Problem details:
How many lines of the data contain the word "computer"? Give only that number.

.....

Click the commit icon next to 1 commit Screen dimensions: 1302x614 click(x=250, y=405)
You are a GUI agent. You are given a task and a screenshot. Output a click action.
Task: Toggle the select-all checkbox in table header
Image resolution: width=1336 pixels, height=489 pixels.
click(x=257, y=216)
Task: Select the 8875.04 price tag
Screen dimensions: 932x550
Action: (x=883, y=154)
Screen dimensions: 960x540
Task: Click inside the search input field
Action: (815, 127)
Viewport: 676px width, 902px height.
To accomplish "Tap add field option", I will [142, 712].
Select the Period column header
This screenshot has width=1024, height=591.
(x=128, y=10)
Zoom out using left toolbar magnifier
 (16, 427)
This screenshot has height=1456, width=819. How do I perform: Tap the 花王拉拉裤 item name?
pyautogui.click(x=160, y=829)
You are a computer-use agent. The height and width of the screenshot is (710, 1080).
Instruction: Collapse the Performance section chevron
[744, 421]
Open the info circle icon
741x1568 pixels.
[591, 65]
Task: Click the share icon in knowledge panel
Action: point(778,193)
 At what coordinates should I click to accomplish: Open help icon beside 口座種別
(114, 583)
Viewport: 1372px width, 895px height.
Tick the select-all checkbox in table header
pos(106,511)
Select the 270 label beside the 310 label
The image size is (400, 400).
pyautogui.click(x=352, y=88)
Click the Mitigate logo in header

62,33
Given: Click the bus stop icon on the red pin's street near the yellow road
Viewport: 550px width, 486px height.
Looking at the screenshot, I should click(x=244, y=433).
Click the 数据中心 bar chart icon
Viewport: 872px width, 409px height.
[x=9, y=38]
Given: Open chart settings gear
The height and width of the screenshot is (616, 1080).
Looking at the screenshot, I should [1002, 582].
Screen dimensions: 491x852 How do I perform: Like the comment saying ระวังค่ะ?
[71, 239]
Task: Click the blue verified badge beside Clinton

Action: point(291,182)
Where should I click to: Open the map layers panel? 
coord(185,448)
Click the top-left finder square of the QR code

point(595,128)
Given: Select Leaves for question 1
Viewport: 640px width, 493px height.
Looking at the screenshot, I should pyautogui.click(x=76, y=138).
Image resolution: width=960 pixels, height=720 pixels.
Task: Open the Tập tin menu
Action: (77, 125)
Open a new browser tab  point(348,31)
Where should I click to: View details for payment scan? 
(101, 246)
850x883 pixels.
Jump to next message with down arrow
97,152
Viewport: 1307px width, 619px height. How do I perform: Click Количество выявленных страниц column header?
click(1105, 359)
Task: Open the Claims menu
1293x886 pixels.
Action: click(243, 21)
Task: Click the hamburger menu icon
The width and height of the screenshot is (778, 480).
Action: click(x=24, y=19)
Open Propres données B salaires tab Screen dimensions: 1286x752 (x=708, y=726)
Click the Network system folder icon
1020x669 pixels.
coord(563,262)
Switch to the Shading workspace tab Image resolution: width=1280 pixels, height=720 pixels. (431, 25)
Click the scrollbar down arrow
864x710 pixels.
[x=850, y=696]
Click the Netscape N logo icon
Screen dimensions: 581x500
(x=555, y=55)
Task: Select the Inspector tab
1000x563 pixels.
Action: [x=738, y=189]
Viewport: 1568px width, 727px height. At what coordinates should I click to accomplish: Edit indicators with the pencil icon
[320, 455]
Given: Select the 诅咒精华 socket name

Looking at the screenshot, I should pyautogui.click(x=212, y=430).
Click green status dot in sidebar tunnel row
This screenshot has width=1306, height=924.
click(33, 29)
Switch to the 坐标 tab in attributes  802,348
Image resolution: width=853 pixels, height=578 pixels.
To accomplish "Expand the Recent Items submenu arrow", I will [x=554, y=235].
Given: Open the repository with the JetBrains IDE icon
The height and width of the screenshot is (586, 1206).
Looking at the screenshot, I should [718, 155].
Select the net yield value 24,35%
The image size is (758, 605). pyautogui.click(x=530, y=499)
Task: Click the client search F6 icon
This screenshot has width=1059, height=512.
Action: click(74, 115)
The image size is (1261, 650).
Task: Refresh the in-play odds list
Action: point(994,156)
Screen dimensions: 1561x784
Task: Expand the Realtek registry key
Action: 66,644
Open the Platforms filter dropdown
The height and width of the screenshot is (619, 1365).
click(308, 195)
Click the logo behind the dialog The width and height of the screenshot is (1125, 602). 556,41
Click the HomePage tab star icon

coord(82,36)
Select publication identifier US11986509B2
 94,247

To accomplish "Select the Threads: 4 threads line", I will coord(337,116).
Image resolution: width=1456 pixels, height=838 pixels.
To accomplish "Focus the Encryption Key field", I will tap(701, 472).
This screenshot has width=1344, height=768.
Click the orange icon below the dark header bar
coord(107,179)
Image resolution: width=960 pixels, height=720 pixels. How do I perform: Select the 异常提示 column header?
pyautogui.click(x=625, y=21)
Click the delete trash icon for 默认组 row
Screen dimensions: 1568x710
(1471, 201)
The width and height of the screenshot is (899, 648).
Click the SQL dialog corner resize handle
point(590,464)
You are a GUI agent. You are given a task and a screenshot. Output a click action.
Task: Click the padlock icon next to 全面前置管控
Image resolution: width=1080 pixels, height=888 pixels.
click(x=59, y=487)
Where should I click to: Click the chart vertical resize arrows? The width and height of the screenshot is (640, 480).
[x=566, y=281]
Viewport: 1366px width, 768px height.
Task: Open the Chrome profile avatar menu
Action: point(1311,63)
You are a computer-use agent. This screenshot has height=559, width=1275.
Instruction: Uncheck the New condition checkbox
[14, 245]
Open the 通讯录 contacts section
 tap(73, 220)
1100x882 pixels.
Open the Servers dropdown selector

.....

Solution to this problem:
2